### MATERIAL PROVIDED:
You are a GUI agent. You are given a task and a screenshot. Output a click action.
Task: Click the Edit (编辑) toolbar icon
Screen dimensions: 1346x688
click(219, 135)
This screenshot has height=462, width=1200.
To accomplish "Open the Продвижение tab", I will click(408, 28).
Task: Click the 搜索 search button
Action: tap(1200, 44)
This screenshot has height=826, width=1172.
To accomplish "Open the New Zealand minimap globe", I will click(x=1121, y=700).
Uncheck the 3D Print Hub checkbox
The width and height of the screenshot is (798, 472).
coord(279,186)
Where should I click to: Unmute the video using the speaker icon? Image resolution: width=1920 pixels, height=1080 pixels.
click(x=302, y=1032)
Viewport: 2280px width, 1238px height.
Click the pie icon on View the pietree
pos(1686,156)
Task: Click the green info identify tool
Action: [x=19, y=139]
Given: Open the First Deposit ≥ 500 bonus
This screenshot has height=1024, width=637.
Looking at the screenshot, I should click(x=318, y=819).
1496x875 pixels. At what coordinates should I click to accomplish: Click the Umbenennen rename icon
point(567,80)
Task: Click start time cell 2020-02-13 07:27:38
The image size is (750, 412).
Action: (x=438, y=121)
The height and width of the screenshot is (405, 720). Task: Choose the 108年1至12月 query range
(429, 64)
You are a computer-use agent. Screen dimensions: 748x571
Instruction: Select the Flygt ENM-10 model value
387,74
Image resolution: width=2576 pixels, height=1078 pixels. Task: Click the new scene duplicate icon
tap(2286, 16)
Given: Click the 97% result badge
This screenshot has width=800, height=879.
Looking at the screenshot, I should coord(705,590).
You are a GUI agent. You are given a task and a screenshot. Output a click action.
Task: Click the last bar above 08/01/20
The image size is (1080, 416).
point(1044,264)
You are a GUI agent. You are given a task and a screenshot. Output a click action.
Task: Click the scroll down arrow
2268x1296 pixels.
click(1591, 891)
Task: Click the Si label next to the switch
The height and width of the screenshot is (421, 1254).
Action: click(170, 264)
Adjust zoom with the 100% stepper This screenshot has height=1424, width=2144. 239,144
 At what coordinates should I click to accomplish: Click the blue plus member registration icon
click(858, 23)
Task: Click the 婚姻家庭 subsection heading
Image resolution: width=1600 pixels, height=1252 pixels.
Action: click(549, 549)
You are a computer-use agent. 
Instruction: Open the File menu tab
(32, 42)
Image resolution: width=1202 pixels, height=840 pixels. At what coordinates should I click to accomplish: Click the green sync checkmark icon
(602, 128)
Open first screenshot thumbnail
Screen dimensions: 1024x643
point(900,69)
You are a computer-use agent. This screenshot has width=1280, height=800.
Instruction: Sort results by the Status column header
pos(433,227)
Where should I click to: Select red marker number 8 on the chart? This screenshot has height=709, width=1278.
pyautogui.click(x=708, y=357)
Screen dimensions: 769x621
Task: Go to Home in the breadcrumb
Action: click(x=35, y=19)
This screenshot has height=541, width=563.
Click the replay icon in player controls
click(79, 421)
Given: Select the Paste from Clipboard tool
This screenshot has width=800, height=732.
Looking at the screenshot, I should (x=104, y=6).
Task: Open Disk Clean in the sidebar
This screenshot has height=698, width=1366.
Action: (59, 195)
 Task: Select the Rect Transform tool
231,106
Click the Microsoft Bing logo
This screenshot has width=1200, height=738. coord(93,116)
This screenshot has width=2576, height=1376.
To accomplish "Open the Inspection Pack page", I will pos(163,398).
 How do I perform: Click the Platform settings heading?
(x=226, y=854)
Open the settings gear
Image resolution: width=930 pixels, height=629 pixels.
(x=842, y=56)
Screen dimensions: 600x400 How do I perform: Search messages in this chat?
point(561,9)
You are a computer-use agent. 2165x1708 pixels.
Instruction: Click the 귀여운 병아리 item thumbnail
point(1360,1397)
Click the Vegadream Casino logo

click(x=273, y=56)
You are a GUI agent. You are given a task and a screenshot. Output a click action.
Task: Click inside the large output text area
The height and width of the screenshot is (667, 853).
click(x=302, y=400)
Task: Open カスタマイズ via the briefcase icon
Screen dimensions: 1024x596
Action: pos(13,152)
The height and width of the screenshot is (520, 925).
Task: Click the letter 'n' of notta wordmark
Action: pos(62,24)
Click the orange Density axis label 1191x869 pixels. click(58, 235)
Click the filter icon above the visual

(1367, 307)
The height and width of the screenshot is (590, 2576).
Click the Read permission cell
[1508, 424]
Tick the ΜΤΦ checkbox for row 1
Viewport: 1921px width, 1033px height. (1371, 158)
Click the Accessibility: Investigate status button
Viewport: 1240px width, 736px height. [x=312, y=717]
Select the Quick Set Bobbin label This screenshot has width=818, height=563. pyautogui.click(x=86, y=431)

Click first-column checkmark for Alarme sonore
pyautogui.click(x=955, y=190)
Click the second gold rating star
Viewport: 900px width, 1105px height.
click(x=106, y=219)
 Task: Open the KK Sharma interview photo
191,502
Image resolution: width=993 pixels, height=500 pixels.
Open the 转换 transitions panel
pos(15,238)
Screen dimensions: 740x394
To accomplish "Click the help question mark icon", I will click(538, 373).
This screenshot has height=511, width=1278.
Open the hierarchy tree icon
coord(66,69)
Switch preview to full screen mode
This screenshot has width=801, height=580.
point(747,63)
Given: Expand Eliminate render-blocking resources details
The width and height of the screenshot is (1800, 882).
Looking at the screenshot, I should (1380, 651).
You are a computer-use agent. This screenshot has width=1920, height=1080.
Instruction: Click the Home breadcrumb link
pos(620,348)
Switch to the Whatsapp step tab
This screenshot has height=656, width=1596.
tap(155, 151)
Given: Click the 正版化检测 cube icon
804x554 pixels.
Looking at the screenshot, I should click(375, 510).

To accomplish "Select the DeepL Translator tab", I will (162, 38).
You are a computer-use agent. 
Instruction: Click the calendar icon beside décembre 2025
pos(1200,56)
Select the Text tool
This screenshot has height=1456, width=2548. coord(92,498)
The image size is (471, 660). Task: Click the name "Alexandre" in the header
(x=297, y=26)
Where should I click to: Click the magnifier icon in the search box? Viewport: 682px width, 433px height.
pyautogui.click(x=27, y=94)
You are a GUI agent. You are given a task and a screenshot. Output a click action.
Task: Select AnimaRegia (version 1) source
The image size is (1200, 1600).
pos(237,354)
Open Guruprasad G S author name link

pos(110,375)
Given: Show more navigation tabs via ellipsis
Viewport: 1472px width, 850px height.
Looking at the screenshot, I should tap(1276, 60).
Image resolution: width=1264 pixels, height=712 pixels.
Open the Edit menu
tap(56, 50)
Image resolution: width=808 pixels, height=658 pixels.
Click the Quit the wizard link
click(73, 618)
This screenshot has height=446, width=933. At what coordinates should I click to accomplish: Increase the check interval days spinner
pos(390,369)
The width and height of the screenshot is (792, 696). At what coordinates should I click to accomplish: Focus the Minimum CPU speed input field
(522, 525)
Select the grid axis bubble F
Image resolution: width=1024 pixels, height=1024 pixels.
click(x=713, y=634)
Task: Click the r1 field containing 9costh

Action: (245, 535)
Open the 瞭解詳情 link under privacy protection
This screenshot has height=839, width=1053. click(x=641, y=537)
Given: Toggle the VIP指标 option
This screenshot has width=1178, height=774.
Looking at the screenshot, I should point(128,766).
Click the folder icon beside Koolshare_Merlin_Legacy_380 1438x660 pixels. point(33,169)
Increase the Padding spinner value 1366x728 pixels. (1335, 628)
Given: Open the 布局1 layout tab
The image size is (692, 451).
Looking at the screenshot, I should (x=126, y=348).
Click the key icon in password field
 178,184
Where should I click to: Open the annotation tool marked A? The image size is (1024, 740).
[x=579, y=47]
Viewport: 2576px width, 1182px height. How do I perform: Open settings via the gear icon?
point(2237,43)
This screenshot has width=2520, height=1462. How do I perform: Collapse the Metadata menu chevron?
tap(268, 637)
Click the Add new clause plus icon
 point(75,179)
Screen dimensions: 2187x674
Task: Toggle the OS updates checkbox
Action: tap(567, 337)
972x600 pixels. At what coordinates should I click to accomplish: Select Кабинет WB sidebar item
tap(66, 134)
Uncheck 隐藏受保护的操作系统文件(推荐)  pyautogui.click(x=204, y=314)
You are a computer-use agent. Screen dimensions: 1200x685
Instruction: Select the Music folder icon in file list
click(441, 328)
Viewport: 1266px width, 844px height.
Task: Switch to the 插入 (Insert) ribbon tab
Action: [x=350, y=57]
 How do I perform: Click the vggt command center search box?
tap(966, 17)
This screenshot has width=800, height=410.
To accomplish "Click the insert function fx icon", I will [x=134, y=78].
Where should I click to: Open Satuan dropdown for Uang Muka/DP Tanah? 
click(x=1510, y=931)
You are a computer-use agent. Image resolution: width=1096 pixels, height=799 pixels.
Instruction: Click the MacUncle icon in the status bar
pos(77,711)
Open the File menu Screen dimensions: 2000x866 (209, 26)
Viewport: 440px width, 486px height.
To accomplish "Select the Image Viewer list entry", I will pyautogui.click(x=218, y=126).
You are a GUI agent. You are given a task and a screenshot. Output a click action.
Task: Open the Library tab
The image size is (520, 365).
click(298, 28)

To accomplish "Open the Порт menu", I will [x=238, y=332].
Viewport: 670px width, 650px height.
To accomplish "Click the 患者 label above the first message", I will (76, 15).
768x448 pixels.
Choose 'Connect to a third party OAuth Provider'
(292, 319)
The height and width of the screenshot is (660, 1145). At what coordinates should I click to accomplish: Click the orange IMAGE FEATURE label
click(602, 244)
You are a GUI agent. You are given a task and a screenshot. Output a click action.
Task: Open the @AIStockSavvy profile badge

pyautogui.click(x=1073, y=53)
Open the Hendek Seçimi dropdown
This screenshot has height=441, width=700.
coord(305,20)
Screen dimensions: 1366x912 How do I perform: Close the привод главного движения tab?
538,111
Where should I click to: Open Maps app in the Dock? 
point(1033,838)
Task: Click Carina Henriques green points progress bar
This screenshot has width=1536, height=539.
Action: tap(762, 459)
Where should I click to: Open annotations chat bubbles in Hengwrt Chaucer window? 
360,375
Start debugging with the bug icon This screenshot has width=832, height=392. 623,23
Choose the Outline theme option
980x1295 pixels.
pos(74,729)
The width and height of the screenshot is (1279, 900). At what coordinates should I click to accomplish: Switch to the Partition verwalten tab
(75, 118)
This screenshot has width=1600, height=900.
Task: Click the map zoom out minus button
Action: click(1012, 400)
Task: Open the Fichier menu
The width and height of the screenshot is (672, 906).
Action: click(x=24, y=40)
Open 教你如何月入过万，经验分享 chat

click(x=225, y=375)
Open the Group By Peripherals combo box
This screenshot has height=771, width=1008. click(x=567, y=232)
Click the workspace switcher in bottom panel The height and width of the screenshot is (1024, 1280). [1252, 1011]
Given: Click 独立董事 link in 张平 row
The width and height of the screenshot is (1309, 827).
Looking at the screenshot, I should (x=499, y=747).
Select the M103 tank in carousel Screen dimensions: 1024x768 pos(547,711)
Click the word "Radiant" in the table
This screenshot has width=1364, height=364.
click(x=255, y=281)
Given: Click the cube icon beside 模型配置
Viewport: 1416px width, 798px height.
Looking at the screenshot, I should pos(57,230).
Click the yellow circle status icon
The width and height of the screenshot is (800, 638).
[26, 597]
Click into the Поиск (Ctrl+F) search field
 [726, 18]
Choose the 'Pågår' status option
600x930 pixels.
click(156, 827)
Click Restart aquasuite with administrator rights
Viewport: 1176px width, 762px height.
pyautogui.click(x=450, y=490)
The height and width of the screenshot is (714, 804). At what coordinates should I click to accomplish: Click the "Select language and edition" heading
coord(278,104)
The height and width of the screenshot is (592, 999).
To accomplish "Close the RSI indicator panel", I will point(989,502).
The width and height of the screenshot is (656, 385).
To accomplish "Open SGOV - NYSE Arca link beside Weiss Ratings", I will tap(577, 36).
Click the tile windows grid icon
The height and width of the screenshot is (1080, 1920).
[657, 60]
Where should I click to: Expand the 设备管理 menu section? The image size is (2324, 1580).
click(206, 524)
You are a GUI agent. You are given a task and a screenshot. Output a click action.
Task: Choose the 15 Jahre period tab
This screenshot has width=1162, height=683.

### WRITTEN TASK:
Give everything from the start of the lines down to the line containing "will click(x=1121, y=700)." as a Markdown table with the columns Row and Line, leaving out blank lines.

### ANSWER:
| Row | Line |
|---|---|
| 1 | You are a GUI agent. You are given a task and a screenshot. Output a click action. |
| 2 | Task: Click the Edit (编辑) toolbar icon |
| 3 | Screen dimensions: 1346x688 |
| 4 | click(219, 135) |
| 5 | This screenshot has height=462, width=1200. |
| 6 | To accomplish "Open the Продвижение tab", I will click(408, 28). |
| 7 | Task: Click the 搜索 search button |
| 8 | Action: tap(1200, 44) |
| 9 | This screenshot has height=826, width=1172. |
| 10 | To accomplish "Open the New Zealand minimap globe", I will click(x=1121, y=700). |